Continuous pseudotime in one lineage	\(x_i \in [0,\infty)\)	\(f_{jc_i}({x}_i) = \sum_{k = 1}^Kb_{jc_ik}(x_{i})\beta_{jc_ik}\)	\(b_{jc_ik}(\cdot)\) is a basis function of cubic spline; \(K\) is the dimension of the basis	A curve along the pseudotime	mu_formula = “s(pseudotime)”

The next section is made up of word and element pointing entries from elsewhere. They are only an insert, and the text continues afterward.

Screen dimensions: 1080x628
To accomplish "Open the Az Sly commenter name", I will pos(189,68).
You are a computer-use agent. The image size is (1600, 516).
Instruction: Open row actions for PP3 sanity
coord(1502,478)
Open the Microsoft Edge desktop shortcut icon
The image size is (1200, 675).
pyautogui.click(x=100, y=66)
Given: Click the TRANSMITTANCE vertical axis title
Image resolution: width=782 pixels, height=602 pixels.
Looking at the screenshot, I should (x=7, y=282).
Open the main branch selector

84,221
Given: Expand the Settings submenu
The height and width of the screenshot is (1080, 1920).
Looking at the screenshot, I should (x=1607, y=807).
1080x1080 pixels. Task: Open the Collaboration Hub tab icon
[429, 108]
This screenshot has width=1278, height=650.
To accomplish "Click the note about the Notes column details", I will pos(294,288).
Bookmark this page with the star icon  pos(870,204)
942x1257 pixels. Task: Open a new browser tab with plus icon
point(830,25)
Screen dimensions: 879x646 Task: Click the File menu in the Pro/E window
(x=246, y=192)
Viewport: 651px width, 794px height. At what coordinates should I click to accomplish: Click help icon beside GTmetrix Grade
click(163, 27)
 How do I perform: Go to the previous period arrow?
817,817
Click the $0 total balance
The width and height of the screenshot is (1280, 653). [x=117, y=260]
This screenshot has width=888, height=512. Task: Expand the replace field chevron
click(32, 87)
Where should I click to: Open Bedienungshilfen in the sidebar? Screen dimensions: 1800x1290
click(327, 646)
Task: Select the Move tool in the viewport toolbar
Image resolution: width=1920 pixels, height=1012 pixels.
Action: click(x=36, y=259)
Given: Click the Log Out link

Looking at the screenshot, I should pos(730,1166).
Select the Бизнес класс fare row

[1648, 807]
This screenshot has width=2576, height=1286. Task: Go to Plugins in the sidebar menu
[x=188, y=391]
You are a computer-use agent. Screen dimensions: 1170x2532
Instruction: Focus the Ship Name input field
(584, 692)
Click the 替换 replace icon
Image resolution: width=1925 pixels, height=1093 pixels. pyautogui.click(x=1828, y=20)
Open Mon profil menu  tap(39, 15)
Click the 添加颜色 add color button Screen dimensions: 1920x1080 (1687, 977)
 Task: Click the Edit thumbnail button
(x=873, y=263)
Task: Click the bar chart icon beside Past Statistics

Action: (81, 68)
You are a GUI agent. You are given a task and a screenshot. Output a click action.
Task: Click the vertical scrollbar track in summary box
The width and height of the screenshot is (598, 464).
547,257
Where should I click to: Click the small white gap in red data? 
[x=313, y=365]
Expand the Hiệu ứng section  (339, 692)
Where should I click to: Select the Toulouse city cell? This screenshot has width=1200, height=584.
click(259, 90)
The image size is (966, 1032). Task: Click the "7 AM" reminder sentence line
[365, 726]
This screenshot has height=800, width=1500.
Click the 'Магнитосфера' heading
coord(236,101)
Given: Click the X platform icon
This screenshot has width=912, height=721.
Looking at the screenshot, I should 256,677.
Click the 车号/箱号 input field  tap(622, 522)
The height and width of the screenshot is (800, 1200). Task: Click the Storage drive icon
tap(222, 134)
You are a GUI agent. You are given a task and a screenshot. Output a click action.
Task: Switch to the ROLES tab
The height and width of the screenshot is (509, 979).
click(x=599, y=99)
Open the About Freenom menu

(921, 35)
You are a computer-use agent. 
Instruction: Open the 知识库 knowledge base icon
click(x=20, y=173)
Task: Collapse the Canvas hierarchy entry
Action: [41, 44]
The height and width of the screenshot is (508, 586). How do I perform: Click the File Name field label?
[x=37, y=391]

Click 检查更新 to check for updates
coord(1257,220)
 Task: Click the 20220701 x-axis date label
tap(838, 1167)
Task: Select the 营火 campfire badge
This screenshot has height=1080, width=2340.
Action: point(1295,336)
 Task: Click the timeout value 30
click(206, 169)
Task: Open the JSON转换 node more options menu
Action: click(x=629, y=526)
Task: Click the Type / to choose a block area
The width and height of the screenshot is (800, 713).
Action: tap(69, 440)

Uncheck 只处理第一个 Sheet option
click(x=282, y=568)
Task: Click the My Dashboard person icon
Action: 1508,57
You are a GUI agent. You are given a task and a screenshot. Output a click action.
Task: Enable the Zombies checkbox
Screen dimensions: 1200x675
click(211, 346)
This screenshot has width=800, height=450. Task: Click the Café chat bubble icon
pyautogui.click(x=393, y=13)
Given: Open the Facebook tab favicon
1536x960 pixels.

Continuous pseudotimes in \(p\) lineages	\(\mathbf{x}_i = (x_{i1}, \ldots, x_{ip})^T \in [0,\infty)^{p}\)	\(f_{jc_i}(\mathbf{x}_i) = \sum_{l = 1}^p \sum_{k = 1}^Kb_{jc_ilk}(x_{il})\beta_{jc_ilk}\)	\(b_{jc_ilk}(\cdot)\) is a basis function of cubic spline; \(K\) is the the dimension of the basis (default \(K=10\))	One curve along each lineage	mu_formula = “s(pseudotime1, k = 10, by = l1, bs = ‘cr’) + s(pseudotime2, k = 10, by = l2, bs = ‘cr’)”, \(p = 2\) in this case
Spatial location	\(\mathbf{x}_i = (x_{i1}, x_{i2})^T \in \mathbb{R}^{2}\)	\(f_{jc_i}(\mathbf{x}_i) = f_{jc_i}^{\operatorname{GP}}(x_{i1}, x_{i2}, K)\)	\(f_{jc_i}^{\operatorname{GP}}(\cdot, \cdot, K)\) is a Gaussian process smoother; \(K\) is the dimension of the basis (default \(K=400\))	A smooth surface	mu_formula = “s(spatial1, spatial2, bs = ‘gp’, k = 400)”

For simplicity, we only show the form of \(f_{jc_i}(\cdot)\) because \(g_{jc_i}(\cdot)\) and \(h_{jc_i}(\cdot)\) have the same form.